Requirement:
Write each record again exactly as it stands.

The data:

>>>

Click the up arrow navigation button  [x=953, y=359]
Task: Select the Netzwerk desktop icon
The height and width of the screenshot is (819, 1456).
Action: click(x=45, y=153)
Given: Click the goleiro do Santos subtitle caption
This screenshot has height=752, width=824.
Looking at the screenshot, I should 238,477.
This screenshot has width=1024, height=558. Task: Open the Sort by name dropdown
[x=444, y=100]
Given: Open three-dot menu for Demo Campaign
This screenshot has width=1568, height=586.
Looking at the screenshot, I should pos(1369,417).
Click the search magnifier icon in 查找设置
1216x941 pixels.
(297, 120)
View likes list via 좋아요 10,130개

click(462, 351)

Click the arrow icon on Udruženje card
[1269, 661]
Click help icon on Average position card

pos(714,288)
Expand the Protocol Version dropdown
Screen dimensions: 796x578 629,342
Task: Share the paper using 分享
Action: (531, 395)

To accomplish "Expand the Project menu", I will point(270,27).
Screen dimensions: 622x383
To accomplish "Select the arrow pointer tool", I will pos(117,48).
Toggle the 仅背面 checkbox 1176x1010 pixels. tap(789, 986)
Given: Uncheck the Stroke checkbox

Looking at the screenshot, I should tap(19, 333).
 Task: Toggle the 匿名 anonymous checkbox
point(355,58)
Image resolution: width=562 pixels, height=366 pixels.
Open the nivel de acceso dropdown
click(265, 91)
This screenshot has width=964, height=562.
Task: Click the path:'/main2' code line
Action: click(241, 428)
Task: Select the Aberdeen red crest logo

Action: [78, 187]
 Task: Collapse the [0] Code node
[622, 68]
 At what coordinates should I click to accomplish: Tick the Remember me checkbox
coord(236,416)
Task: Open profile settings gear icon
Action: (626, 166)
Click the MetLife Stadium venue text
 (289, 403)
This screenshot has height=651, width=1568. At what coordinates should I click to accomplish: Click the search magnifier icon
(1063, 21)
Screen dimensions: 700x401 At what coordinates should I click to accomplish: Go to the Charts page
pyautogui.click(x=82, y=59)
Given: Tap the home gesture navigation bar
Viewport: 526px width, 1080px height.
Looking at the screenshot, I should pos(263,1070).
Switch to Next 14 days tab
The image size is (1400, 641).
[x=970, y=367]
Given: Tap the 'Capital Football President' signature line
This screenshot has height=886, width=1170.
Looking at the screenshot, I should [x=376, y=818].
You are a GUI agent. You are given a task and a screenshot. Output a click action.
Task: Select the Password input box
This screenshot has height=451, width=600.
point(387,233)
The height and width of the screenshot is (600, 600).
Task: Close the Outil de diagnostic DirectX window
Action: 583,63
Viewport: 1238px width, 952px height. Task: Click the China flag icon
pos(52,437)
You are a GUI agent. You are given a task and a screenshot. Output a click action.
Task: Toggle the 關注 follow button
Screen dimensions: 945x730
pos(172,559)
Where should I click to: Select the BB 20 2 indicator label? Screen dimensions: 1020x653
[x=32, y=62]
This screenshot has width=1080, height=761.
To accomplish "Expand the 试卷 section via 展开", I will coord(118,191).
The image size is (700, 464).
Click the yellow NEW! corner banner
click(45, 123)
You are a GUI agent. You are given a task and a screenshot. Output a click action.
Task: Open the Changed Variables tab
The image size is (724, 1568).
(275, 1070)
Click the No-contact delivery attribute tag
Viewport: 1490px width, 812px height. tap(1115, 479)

<<<

Output for this task:
Click the up arrow navigation button  [x=953, y=359]
Task: Select the Netzwerk desktop icon
The height and width of the screenshot is (819, 1456).
Action: click(x=45, y=153)
Given: Click the goleiro do Santos subtitle caption
This screenshot has height=752, width=824.
Looking at the screenshot, I should 238,477.
This screenshot has width=1024, height=558. Task: Open the Sort by name dropdown
[x=444, y=100]
Given: Open three-dot menu for Demo Campaign
This screenshot has width=1568, height=586.
Looking at the screenshot, I should pos(1369,417).
Click the search magnifier icon in 查找设置
1216x941 pixels.
(297, 120)
View likes list via 좋아요 10,130개

click(462, 351)

Click the arrow icon on Udruženje card
[1269, 661]
Click help icon on Average position card

pos(714,288)
Expand the Protocol Version dropdown
Screen dimensions: 796x578 629,342
Task: Share the paper using 分享
Action: (531, 395)

To accomplish "Expand the Project menu", I will point(270,27).
Screen dimensions: 622x383
To accomplish "Select the arrow pointer tool", I will pos(117,48).
Toggle the 仅背面 checkbox 1176x1010 pixels. tap(789, 986)
Given: Uncheck the Stroke checkbox

Looking at the screenshot, I should tap(19, 333).
 Task: Toggle the 匿名 anonymous checkbox
point(355,58)
Image resolution: width=562 pixels, height=366 pixels.
Open the nivel de acceso dropdown
click(265, 91)
This screenshot has width=964, height=562.
Task: Click the path:'/main2' code line
Action: click(241, 428)
Task: Select the Aberdeen red crest logo

Action: [78, 187]
 Task: Collapse the [0] Code node
[622, 68]
 At what coordinates should I click to accomplish: Tick the Remember me checkbox
coord(236,416)
Task: Open profile settings gear icon
Action: (626, 166)
Click the MetLife Stadium venue text
 (289, 403)
This screenshot has height=651, width=1568. At what coordinates should I click to accomplish: Click the search magnifier icon
(1063, 21)
Screen dimensions: 700x401 At what coordinates should I click to accomplish: Go to the Charts page
pyautogui.click(x=82, y=59)
Given: Tap the home gesture navigation bar
Viewport: 526px width, 1080px height.
Looking at the screenshot, I should pos(263,1070).
Switch to Next 14 days tab
The image size is (1400, 641).
[x=970, y=367]
Given: Tap the 'Capital Football President' signature line
This screenshot has height=886, width=1170.
Looking at the screenshot, I should [x=376, y=818].
You are a GUI agent. You are given a task and a screenshot. Output a click action.
Task: Select the Password input box
This screenshot has height=451, width=600.
point(387,233)
The height and width of the screenshot is (600, 600).
Task: Close the Outil de diagnostic DirectX window
Action: 583,63
Viewport: 1238px width, 952px height. Task: Click the China flag icon
pos(52,437)
You are a GUI agent. You are given a task and a screenshot. Output a click action.
Task: Toggle the 關注 follow button
Screen dimensions: 945x730
pos(172,559)
Where should I click to: Select the BB 20 2 indicator label? Screen dimensions: 1020x653
[x=32, y=62]
This screenshot has width=1080, height=761.
To accomplish "Expand the 试卷 section via 展开", I will coord(118,191).
The image size is (700, 464).
Click the yellow NEW! corner banner
click(45, 123)
You are a GUI agent. You are given a task and a screenshot. Output a click action.
Task: Open the Changed Variables tab
The image size is (724, 1568).
(275, 1070)
Click the No-contact delivery attribute tag
Viewport: 1490px width, 812px height. tap(1115, 479)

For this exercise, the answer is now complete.